Data porting from microservices to a data lake or a data warehouse can be done in many ways. Traditional ETL could be one of the options. Since we allow backdoor entry with ETL, and break the abstraction, this is not considered an effective way for data movement. A better approach is to send events from microservices as and when they occur, for example, customer registration, customer update events, and so on. Data ingestion tools consume these events, and propagate the state change to the data lake appropriately. The data ingestion tools are highly scalable platforms such as Spring Cloud Data Flow, Kafka, Flume, and so on.

Logging and monitoring

Log files are a good piece of information for analysis and debugging. Since each microservice is deployed independently, they emit separate logs, maybe to a local disk. This results in fragmented logs. When we scale services across multiple machines, each service instance could produce separate log files. This makes it extremely difficult to debug and understand the behavior of the services through log mining.

Examining Order, Delivery, and Notification as three different microservices, we find no way to correlate a customer transaction that runs across all three of them:

Logging and monitoring

When implementing microservices, we need a capability to ship logs from each service to a centrally managed log repository. With this approach, services do not have to rely on the local disk or local I/Os. A second advantage is that the log files are centrally managed, and are available for all sorts of analysis such as historical, real time, and trending. By introducing a correlation ID, end-to-end transactions can be easily tracked.

With a large number of microservices, and with multiple versions and service instances, it would be difficult to find out which service is running on which server, what's the health of these services, the service dependencies, and so on.

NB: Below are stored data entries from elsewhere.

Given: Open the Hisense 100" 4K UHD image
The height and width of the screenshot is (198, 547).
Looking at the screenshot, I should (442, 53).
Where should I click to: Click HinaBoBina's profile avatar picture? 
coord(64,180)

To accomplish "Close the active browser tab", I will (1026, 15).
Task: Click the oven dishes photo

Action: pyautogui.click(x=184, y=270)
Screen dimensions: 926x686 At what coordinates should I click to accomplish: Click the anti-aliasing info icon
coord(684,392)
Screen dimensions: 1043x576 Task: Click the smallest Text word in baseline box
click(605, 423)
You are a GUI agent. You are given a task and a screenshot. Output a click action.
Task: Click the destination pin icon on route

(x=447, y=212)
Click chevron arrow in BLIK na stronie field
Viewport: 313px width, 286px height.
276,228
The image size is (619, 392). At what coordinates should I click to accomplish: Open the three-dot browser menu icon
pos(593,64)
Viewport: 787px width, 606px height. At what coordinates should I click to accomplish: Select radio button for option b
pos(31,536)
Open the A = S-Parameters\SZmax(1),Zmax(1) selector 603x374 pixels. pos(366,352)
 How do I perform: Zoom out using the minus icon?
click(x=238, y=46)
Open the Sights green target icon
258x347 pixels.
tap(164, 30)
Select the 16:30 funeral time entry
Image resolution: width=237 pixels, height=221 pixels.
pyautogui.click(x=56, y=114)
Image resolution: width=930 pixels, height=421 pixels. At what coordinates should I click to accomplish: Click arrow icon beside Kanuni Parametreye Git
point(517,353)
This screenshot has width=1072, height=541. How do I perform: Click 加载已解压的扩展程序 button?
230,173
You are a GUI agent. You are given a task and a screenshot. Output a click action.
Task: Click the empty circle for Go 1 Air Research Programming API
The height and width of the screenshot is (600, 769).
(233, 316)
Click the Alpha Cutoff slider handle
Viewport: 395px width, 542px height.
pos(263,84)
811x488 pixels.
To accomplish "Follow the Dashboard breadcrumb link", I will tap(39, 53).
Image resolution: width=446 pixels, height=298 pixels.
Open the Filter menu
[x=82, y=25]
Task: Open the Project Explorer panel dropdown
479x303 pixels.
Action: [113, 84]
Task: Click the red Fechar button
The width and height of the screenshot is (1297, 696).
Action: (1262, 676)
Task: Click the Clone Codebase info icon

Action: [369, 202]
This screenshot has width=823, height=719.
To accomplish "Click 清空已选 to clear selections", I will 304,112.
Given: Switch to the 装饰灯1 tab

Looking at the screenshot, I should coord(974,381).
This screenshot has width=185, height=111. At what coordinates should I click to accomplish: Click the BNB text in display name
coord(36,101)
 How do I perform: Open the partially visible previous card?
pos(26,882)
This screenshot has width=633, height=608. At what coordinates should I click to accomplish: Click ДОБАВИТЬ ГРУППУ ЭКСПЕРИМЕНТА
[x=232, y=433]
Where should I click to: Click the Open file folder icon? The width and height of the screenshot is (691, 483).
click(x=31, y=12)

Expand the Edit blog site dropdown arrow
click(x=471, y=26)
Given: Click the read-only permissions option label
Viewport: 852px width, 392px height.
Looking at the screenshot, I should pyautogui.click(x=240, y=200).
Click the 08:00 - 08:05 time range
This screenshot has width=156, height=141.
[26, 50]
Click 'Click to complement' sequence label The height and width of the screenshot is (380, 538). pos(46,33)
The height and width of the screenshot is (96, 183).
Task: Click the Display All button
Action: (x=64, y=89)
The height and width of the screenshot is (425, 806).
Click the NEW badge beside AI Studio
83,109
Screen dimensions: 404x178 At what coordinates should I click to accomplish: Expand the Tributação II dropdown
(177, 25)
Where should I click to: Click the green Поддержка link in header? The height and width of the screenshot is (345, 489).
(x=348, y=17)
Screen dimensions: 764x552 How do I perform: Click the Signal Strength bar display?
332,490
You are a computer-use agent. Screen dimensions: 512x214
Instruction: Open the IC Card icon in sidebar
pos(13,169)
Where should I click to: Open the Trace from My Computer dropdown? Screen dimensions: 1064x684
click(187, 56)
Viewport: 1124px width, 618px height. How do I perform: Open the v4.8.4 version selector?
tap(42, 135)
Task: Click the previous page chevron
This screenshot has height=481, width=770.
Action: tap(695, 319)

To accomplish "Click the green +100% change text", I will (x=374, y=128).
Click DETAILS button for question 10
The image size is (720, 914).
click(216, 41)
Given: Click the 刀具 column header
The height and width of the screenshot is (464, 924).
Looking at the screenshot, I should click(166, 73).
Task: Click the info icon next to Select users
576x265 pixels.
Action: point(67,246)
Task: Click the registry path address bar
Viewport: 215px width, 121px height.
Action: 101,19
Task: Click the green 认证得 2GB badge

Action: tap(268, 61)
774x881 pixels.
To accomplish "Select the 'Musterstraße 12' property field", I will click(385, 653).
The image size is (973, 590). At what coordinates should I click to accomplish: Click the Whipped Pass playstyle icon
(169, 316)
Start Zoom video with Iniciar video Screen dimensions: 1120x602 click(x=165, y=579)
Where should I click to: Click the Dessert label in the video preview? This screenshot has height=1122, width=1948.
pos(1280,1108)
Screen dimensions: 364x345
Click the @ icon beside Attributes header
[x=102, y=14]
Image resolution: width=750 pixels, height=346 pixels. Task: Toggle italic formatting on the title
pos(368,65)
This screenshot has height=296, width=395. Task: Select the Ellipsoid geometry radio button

This was much easier with monolithic applications that are tagged against a specific or a fixed set of servers.

Apart from understanding the deployment topology and health, it also poses a challenge in identifying service behaviors, debugging, and identifying hotspots. Strong monitoring capabilities are required to manage such an infrastructure.

We will cover the logging and monitoring aspects in Chapter 7, Logging and Monitoring Microservices.

Dependency management

Dependency management is one of the key issues in large microservice deployments. How do we identify and reduce the impact of a change? How do we know whether all the dependent services are up and running? How will the service behave if one of the dependent services is not available?

Too many dependencies could raise challenges in microservices. Four important design aspects are stated as follows:

  • Reducing dependencies by properly designing service boundaries.
  • Reducing impacts by designing dependencies as loosely coupled as possible. Also, designing service interactions through asynchronous communication styles.
  • Tackling dependency issues using patterns such as circuit breakers.
  • Monitoring dependencies using visual dependency graphs.

Organization culture

One of the biggest challenges in microservices implementation is the organization culture. To harness the speed of delivery of microservices, the organization should adopt Agile development processes, continuous integration, automated QA checks, automated delivery pipelines, automated deployments, and automatic infrastructure provisioning.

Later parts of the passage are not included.